During Lent, some of us will fast.

We fast to remember that Jesus gave up everything for us. (That’s the Gospel right there.)

We “give up” some comfort. Or comfort food. Or any manner of convenience or indulgence. And in those moments when we feel a measure of discomfort (or, my fellow chocolate addicts, desperation), we are reminded to keep our focus not on our cravings, but on the cross. Not on sweets, but on our sweet Savior.

Over the years, I have given up coffee, cable, wine, chocolate, ice cream, and social media for Lent. (Not all at once. Heavens, no.)

A couple years ago, my aunt and uncle made a suggestion. Rather than giving up something for Lent, they suggested I give to someone. I kicked that idea around awhile and decided to give it a whirl. What could I give? Random acts of kindness. One each day to those who serve others every day. A compliment or a thank-you note, a bunch of flowers or a batch of cookies, a gift card or a glowing customer satisfaction survey. To teachers, waiters, cops, caregivers, counselors, nurses, soldiers, social workers, the woman who cleans the bathroom at the airport. God bless her.

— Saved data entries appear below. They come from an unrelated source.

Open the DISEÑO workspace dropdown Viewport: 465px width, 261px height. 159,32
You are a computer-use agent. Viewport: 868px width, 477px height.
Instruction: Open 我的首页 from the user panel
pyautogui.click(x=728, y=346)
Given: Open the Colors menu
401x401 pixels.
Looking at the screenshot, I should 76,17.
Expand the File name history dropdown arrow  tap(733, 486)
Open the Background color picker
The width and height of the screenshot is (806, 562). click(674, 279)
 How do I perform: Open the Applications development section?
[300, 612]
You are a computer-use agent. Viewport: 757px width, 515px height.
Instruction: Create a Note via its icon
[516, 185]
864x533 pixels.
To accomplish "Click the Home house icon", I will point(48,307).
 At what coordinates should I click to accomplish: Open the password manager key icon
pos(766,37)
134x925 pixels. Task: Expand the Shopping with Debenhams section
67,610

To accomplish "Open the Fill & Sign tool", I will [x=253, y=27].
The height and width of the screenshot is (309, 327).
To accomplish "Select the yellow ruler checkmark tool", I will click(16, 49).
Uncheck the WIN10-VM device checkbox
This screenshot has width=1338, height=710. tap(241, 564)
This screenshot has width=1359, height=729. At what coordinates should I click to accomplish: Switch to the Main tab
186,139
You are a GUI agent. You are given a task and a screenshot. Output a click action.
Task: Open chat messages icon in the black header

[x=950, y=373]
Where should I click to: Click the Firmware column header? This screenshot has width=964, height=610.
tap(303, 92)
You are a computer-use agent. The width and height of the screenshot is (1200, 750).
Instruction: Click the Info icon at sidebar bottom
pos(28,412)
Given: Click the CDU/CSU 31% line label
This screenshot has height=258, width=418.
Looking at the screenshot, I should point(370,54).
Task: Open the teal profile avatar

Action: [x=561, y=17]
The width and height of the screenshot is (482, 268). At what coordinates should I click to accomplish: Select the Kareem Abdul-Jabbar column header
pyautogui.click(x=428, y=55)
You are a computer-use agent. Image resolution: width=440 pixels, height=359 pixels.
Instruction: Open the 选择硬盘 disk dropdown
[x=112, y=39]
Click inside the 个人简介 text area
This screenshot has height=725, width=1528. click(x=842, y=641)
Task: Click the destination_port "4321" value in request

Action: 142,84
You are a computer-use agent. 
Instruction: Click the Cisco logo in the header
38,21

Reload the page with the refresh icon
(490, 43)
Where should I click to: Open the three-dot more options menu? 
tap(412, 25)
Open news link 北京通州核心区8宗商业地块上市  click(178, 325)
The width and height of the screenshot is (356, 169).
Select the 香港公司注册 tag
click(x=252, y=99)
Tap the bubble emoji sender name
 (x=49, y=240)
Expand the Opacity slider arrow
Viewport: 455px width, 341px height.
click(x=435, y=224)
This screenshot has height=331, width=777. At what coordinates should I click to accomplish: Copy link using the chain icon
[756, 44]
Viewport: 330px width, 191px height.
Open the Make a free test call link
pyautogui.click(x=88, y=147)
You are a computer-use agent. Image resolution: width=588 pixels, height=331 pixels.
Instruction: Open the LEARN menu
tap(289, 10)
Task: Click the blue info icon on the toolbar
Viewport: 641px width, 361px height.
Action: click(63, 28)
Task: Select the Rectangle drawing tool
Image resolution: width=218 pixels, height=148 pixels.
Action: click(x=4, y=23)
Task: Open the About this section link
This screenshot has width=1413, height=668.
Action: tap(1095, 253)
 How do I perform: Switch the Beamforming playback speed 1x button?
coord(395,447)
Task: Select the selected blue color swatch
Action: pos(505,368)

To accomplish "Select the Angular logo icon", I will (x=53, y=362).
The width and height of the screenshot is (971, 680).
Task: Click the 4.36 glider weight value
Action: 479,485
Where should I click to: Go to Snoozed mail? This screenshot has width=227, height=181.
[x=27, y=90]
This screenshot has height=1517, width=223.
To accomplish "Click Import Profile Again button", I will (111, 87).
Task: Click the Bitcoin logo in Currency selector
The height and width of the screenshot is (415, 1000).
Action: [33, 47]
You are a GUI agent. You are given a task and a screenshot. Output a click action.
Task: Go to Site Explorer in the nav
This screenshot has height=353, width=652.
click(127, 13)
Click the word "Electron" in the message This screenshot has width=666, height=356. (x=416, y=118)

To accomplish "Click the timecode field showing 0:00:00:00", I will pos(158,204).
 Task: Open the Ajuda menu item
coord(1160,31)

And guess what? The more I gave, the more I got. The more I bestowed, the more I was blessed. (I received thank-you notes for my thank-you notes. Crazy. And lovely.) When I brought flowers, I got a bright smile and warm hug. When I offered a compliment, I got heartfelt appreciation. When I sent a gift card, I got genuine, joyful surprise. When I baked cookies, I got a couple spoonfuls of cookie dough. (I have not yet conquered a cookie fast.) And my kitchen smelled like heaven.Or someplace close, like Hershey, Pennsylvania. When I told someone who does a really tough, thankless job that her hard work (and heart work) wasn’t going unnoticed, I was given the precious gift of grateful tears.

I made a delightful discovery during Lent that year. When I give love, it boomerangs its way right back to me. Every single time.

More good news.

Mercy me,


P.S. For the record, I’m giving up candy for Lent. Which likely means I will be giving up movies too, because without movie candy, what’s the point, really? I will miss you, Sno-Caps and Skittles and Twizzlers… oh my. (To make matters worse, I just realized that the 40-day Lenten fast is actually 46 days when you count the Sundays too.)  Which means I will be hitting the day-after-Easter candy sale at Kroger. Hard. And humming the Hallelujah chorus as I do.